Я ничуть не жалею, что жил ради наслаждения. Я делал это в полную меру — потому что все, что делаешь, надо делать в полную меру. Нет наслаждения, которого бы я не испытал. Я бросил жемчужину своей души в кубок с вином. Я шел тропой удовольствий под пение флейт. Я питался сотовым медом. Но жить так постоянно — было бы заблуждением, это обеднило бы меня. Мне нужно было идти дальше. В другой половине сада меня ждали иные тайны. И конечно, все это было предсказано, предначертано в моем творчестве. Кое-что можно найти в «Счастливом Принце», кое-что — в «Юном Короле», особенно в тех строках, где Епископ обращается к коленопреклоненному юноше: «Тот, кто создал несчастье, не мудрее ли тебя?» — когда я писал эту фразу, она казалась мне не более чем фразой; и очень многое скрыто в той теме Рока, которая красной нитью вплетается в золотую парчу «Дориана Грея»; в статье «Критик как художник» это переливается всеми цветами радуги; в «Душе человека» это написано просто и читается слишком легко; это один из рефренов, тема которого, постоянно возвращаясь, придает «Саломее» такое сходство с музыкальной пьесой и связывает ее воедино, как балладу; оно нашло свое воплощение в стихотворении в прозе о человеке, который бронзовую статую «Наслаждения, что живет лишь миг» должен перелить в изображение «Скорби, что пребудет вечно» {202}. Иначе и не могло быть. В каждый момент своей жизни человек представляет собой не только то, чем он был, но и то, чем он станет. Искусство символично, потому что человек — это символ.

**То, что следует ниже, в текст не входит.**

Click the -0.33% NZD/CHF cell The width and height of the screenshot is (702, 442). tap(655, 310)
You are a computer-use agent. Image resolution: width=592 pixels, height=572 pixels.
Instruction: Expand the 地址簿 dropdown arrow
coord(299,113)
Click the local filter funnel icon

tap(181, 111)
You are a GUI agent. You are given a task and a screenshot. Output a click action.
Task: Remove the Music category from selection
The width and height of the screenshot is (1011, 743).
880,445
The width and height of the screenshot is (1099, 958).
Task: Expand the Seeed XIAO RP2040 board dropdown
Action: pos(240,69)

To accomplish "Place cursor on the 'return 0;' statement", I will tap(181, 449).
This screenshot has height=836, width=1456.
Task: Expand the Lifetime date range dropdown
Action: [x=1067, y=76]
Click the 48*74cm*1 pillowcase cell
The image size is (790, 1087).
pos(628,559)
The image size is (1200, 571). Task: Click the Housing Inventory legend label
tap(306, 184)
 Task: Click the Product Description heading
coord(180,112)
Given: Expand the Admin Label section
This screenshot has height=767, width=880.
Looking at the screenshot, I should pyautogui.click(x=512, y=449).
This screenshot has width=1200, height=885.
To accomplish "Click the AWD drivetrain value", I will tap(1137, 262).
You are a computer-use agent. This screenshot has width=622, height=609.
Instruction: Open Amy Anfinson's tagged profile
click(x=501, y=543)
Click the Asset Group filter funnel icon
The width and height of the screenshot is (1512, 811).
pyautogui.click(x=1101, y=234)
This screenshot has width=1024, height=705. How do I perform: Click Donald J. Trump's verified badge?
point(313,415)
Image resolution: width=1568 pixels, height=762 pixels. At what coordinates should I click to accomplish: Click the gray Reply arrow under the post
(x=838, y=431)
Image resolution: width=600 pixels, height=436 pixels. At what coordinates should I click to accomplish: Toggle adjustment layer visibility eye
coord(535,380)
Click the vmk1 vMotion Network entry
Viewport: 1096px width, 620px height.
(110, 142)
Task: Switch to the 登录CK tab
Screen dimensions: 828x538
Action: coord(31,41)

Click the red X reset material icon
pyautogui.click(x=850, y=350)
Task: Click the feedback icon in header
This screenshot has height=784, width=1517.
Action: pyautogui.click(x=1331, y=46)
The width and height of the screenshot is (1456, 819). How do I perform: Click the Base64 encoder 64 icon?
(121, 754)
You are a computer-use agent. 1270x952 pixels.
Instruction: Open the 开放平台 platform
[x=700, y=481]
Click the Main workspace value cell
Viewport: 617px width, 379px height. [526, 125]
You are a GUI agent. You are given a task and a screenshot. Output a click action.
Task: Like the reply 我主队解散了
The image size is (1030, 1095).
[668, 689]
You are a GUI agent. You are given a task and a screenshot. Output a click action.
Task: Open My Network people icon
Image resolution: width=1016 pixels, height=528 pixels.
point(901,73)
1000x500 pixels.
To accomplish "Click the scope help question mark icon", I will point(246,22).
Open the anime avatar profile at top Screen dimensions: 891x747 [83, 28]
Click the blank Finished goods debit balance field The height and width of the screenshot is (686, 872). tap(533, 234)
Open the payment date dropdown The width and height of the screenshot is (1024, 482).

И если мне удастся добиться этого в полной мере, моя творческая жизнь найдет свое самое законченное воплощение. Потому что творческая жизнь — это просто самосовершенствование. Смирение художника проявляется в том, что он принимает с открытой душой все, что бы ни выпало на его долю, а Любовь художника — лишь то чувство Красоты, которое обнажает перед миром свое тело и свою душу. Патер в своем «Марии-эпикурейце» старается воссоединить жизнь художника с религиозной жизнью — в самом глубоком, прекрасном и строгом смысле слова. Но Марий — по преимуществу зритель; хотя надо признать, что он идеальный зритель — из тех, кому дано «созерцать зрелище жизни с подобающими чувствами», по определению Вордсворта, считавшего это целью поэта {203}; но все же не более чем зритель, и, быть может, зритель, слишком увлеченный прелестью Сосудов Святилища, чтобы заметить, что перед ним Святилище Скорби.